Fake news? More like old news!
Today’s lesson reminded me that at least since I discovered SHEG five or so years ago I’ve been teaching my kids to both spot and evaluate fake news (or at least fake history.) One of the first SHEG lessons I found was one about Atahualpa and the Bible. The historical record (at least the textbook in my classroom) states that Atahualpa was given a religious book but, not being familiar with books tried to listen to it (it was the “word of God” after all), held it up to his ear to hear it. This is the same story I’d heard before and had seen in the movie Royal Hunt of the Sun. The lesson includes two accounts written near the time period addressing the event.
I modified the readings to make them much more readable for my 7th graders and found a 3rd document – this one from the perspective of the Inca. All three sources directly addressed this situation and none of them quite agree on what happened. Interestingly, the Inca source paints the Spaniards as the agitators in the situations. It claims that the Spanish were offered a traditional drink by Atahualpa which they rejected by pouring it out right in front of him. This led to his anger and his rejection of the Bible. My kids all day long have been able to make the connection that the Spanish accounts make the Inca look bad and vice versa. They’ve posited that the Spanish would want to justify their attacks by making the Inca look ignorant and anti-God.
These labs always work fantastically. My students work well together on them and really dig into the source. I had one today who kept saying she wanted to argue that he did listen to it but couldn’t find the evidence no matter how hard she tried. When I explained that maybe her opinion wasn’t correct then a lightbulb seemed to light up. My kids didn’t just take the information being fed to them. They’ve went well beyond the stated information and questioned why. This is all that is really needed to combat fake news – a critical eye toward the source.
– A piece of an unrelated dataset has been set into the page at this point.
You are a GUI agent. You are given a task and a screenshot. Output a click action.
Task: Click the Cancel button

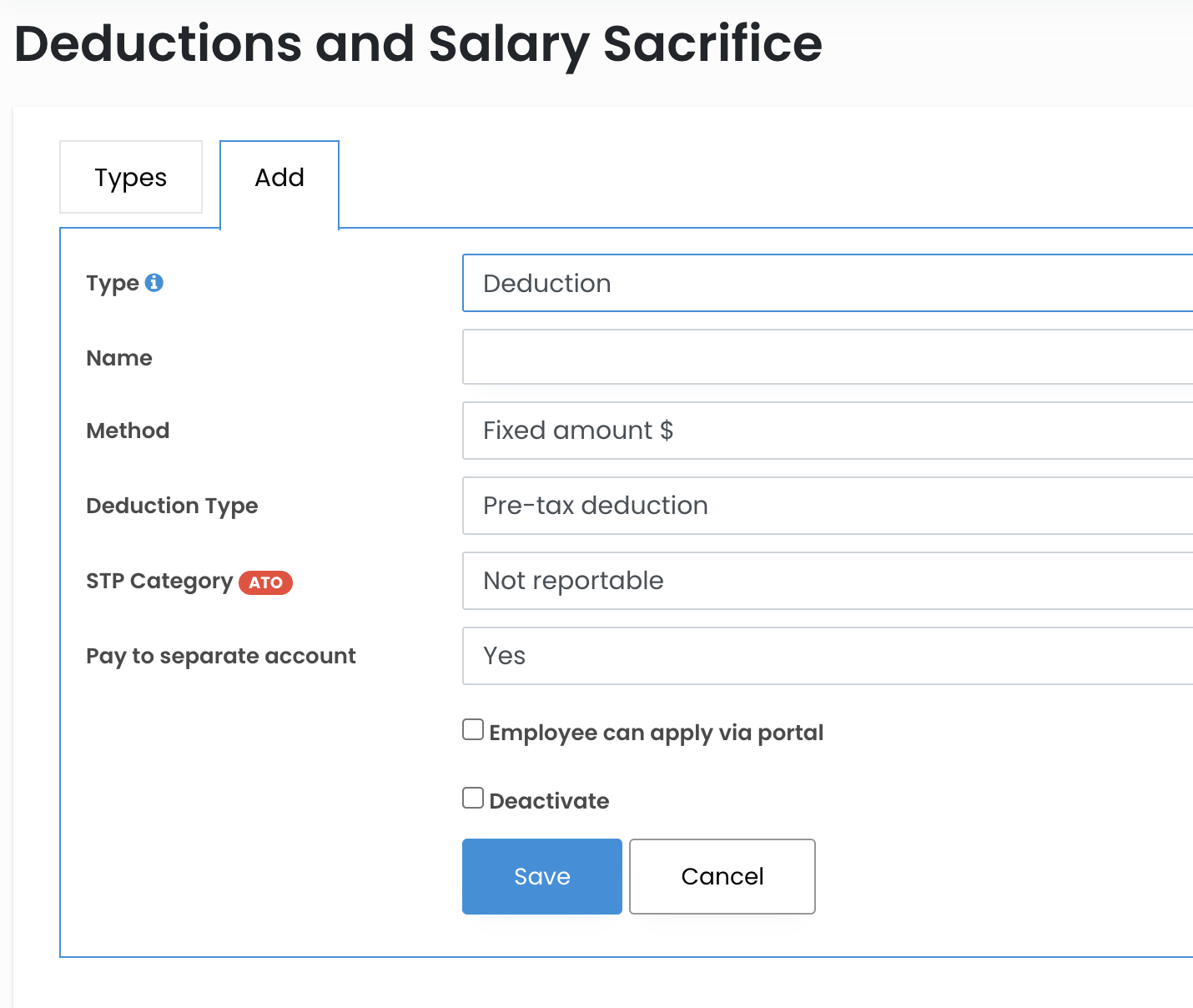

I’ve since gone on to design a few more lessons in the Legit or Legend series. I’ve got one on whether Columbus really died believing he had reached Asia and another on whether or not Davy Crockett died while fighting to the death at the Alamo. Any historical claim that has taken on legendary tones is a great topic for exploration. Asking students to challenge commonly accepted historical narratives is a great step in teaching them to question all information sources. The problem with fake news isn’t the fake news. Fake news in my view is no worse than wrong news – and wrong news happens all the time. If our students are taught to evaluate sources for bias and to corroborate the claims of any source then fake news is a lot less of a problem.
The Legit or Legend model does a great job in combating this problem. I’d love to see other teachers try it and design their own. If you’d like a topic I’d love one on whether or not Martin Luther actually nailed the 95 Theses to the church door!